• **Written problem**: Copy every line of the items below, text included, but shift each coordinate in the answers by adding 73 to both of its numbers. Leave the pictures out of your answer.

• **Data in this exercise**:

⁂

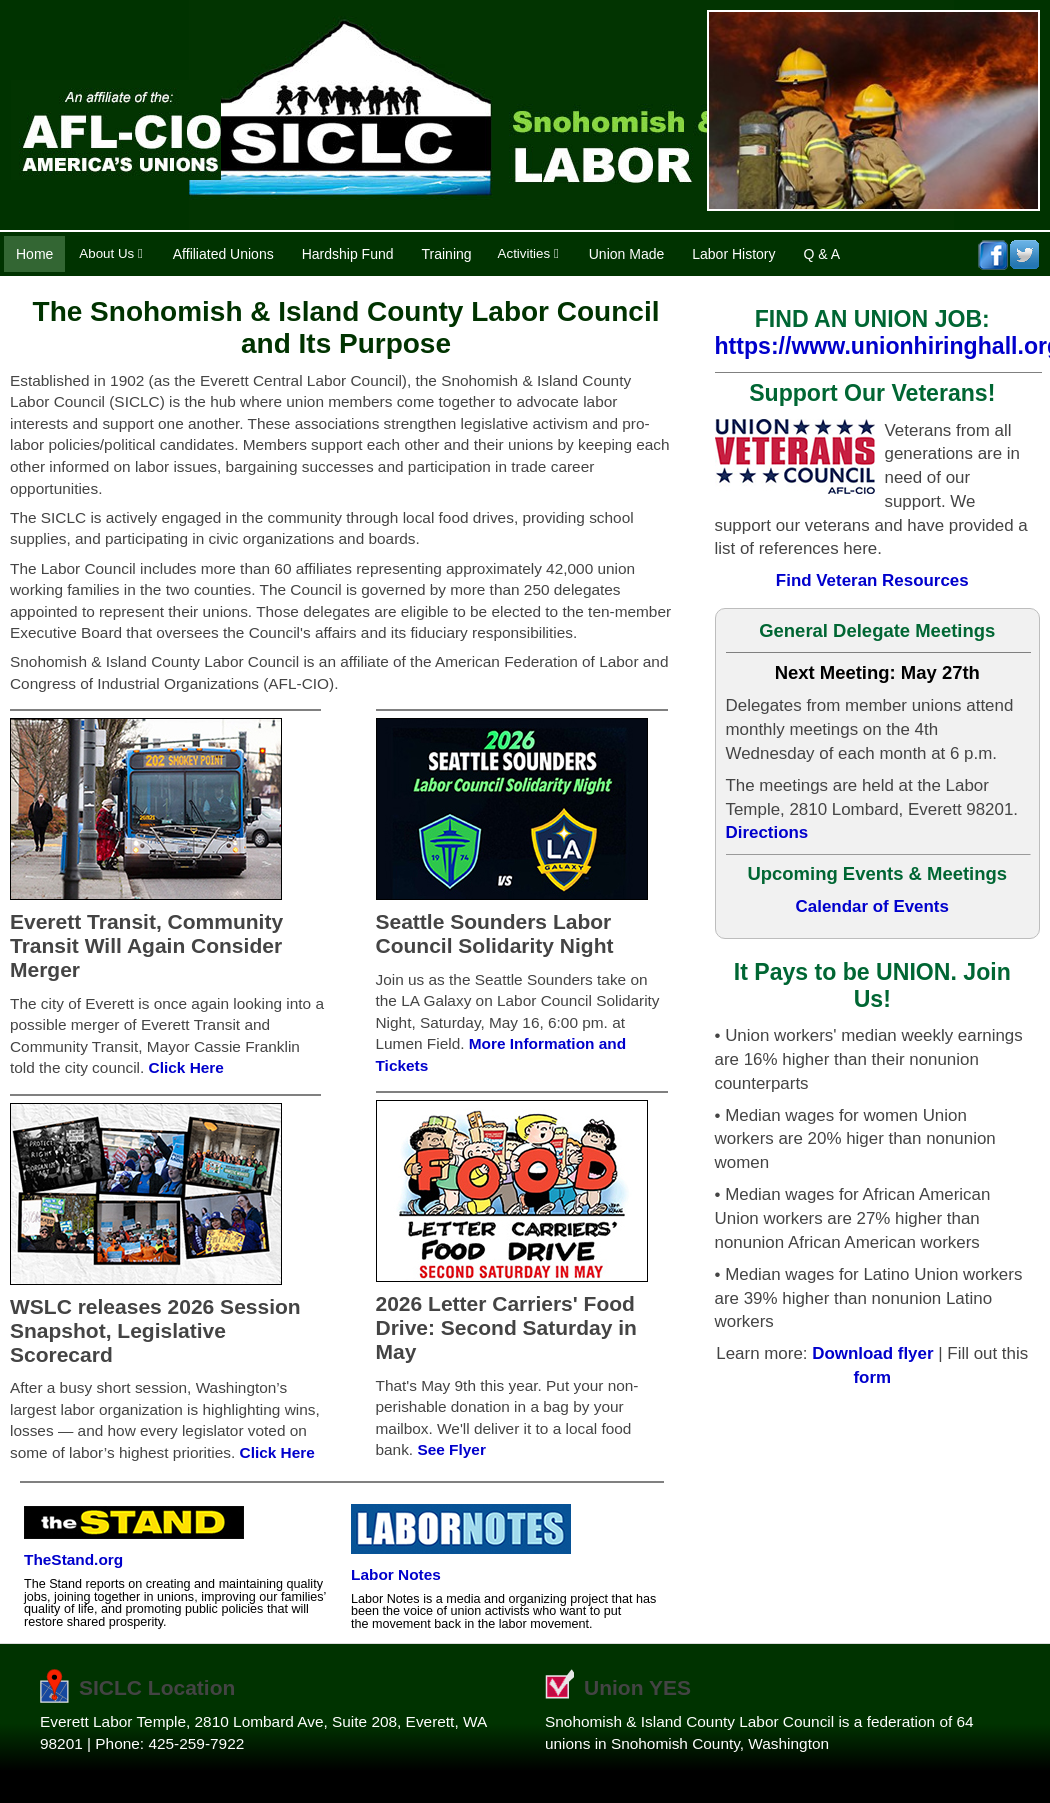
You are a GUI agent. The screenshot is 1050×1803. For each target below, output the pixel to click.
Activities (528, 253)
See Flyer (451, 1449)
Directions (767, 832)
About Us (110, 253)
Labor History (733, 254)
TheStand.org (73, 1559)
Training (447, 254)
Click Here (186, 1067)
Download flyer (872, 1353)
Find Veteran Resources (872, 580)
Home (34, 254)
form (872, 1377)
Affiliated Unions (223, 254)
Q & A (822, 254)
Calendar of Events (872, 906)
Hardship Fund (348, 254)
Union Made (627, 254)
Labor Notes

⁂

• **Exercise answer**:
You are a GUI agent. The screenshot is 1050×1803. For each target below, output the pixel to click.
Activities (601, 326)
See Flyer (524, 1522)
Directions (840, 905)
About Us (183, 326)
Labor History (806, 327)
TheStand.org (146, 1632)
Training (520, 327)
Click Here (259, 1140)
Download flyer (945, 1426)
Find Veteran Resources (945, 653)
Home (107, 327)
form (945, 1450)
Affiliated Unions (296, 327)
Q & A (895, 327)
Calendar of Events (945, 979)
Hardship Fund (421, 327)
Union Made (700, 327)
Labor Notes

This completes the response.